Exercise instructions
Rewrite the data from the line with "Switch to the Standard tab" up to and including the line with "Looking at the screenshot, I should point(742,461).", replacing "Switch" with "Go" and leaving everything else unchanged.

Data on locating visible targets
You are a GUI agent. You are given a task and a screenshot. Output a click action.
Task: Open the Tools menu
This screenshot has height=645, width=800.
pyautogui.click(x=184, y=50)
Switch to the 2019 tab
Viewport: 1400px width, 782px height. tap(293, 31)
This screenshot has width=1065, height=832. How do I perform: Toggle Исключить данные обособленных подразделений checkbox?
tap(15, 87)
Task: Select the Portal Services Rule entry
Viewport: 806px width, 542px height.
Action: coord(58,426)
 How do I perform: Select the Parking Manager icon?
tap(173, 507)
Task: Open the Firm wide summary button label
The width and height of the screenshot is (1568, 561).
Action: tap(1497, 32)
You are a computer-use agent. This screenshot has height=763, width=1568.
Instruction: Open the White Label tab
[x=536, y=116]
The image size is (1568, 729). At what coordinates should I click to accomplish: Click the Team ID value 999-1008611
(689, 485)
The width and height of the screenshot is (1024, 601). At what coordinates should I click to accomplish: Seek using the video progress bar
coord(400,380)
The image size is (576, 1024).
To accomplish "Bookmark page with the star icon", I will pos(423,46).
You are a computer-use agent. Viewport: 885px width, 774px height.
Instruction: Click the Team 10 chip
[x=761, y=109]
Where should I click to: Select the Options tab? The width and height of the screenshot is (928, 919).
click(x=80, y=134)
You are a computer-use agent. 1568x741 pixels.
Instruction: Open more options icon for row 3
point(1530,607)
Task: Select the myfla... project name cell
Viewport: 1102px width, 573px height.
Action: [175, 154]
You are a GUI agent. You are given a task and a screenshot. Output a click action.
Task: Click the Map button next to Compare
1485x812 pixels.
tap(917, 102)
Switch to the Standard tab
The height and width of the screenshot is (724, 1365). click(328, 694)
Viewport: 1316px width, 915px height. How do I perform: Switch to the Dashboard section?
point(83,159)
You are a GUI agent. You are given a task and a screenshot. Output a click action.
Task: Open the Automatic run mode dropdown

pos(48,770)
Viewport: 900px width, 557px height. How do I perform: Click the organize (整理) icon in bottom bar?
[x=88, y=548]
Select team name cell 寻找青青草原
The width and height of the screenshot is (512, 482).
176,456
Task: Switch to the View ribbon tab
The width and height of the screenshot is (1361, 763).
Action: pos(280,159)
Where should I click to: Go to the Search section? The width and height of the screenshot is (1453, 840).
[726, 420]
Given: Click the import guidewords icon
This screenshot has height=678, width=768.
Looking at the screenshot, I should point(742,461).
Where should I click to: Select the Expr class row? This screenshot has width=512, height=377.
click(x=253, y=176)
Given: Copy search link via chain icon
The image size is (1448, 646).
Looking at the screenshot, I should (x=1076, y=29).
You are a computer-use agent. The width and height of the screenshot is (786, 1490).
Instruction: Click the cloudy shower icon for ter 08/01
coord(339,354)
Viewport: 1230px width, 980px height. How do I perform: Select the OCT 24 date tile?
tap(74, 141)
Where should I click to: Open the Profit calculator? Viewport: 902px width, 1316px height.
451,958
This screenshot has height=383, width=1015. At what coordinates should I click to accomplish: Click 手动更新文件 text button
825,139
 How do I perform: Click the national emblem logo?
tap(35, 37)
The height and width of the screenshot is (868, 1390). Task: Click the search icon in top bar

Exercise result
Go to the Standard tab
The height and width of the screenshot is (724, 1365). click(328, 694)
Viewport: 1316px width, 915px height. How do I perform: Go to the Dashboard section?
point(83,159)
You are a GUI agent. You are given a task and a screenshot. Output a click action.
Task: Open the Automatic run mode dropdown

pos(48,770)
Viewport: 900px width, 557px height. How do I perform: Click the organize (整理) icon in bottom bar?
[x=88, y=548]
Select team name cell 寻找青青草原
The width and height of the screenshot is (512, 482).
176,456
Task: Go to the View ribbon tab
The width and height of the screenshot is (1361, 763).
Action: pos(280,159)
Where should I click to: Go to the Search section? The width and height of the screenshot is (1453, 840).
[726, 420]
Given: Click the import guidewords icon
This screenshot has height=678, width=768.
Looking at the screenshot, I should point(742,461).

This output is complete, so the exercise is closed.